▶ _Prompt_:
Nothing should appear in the answer except the lines from the one containing "This screenshot has width=439, height=597." through the end of the records below, written out exactly.

▶ _Records to process_:
******

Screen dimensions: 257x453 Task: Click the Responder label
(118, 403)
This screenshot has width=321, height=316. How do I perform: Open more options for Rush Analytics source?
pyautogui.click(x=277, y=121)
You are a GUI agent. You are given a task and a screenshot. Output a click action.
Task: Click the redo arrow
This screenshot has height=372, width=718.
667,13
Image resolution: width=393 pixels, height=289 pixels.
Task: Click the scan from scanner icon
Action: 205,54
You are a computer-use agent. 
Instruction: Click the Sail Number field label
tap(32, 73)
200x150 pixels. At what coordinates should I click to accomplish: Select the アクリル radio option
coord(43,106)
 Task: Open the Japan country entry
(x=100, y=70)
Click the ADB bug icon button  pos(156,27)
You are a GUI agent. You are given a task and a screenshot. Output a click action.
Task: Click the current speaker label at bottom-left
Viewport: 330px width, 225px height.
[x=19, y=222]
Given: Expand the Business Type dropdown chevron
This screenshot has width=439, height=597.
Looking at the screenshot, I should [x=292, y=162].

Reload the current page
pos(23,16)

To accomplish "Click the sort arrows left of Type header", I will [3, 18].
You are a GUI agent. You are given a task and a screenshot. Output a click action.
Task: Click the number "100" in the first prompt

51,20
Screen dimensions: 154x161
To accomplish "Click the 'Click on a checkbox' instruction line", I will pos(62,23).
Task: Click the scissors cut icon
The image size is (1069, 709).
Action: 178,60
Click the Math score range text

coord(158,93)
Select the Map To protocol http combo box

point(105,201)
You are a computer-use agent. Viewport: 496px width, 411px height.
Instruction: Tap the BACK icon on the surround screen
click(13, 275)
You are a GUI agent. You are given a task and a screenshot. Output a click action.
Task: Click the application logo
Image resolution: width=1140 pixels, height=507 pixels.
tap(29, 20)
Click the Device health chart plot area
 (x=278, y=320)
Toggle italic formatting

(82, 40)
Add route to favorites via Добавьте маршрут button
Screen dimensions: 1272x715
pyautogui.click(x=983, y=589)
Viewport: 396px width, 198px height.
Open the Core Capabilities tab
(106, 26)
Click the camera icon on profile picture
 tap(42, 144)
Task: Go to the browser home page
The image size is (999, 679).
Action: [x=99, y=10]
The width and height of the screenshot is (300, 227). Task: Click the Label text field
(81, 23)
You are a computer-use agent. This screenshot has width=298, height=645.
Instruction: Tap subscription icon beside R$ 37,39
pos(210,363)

******

▶ _Exercise answer_:
This screenshot has width=439, height=597.
Looking at the screenshot, I should [x=292, y=162].

Reload the current page
pos(23,16)

To accomplish "Click the sort arrows left of Type header", I will [3, 18].
You are a GUI agent. You are given a task and a screenshot. Output a click action.
Task: Click the number "100" in the first prompt

51,20
Screen dimensions: 154x161
To accomplish "Click the 'Click on a checkbox' instruction line", I will pos(62,23).
Task: Click the scissors cut icon
The image size is (1069, 709).
Action: 178,60
Click the Math score range text

coord(158,93)
Select the Map To protocol http combo box

point(105,201)
You are a computer-use agent. Viewport: 496px width, 411px height.
Instruction: Tap the BACK icon on the surround screen
click(13, 275)
You are a GUI agent. You are given a task and a screenshot. Output a click action.
Task: Click the application logo
Image resolution: width=1140 pixels, height=507 pixels.
tap(29, 20)
Click the Device health chart plot area
 (x=278, y=320)
Toggle italic formatting

(82, 40)
Add route to favorites via Добавьте маршрут button
Screen dimensions: 1272x715
pyautogui.click(x=983, y=589)
Viewport: 396px width, 198px height.
Open the Core Capabilities tab
(106, 26)
Click the camera icon on profile picture
 tap(42, 144)
Task: Go to the browser home page
The image size is (999, 679).
Action: [x=99, y=10]
The width and height of the screenshot is (300, 227). Task: Click the Label text field
(81, 23)
You are a computer-use agent. This screenshot has width=298, height=645.
Instruction: Tap subscription icon beside R$ 37,39
pos(210,363)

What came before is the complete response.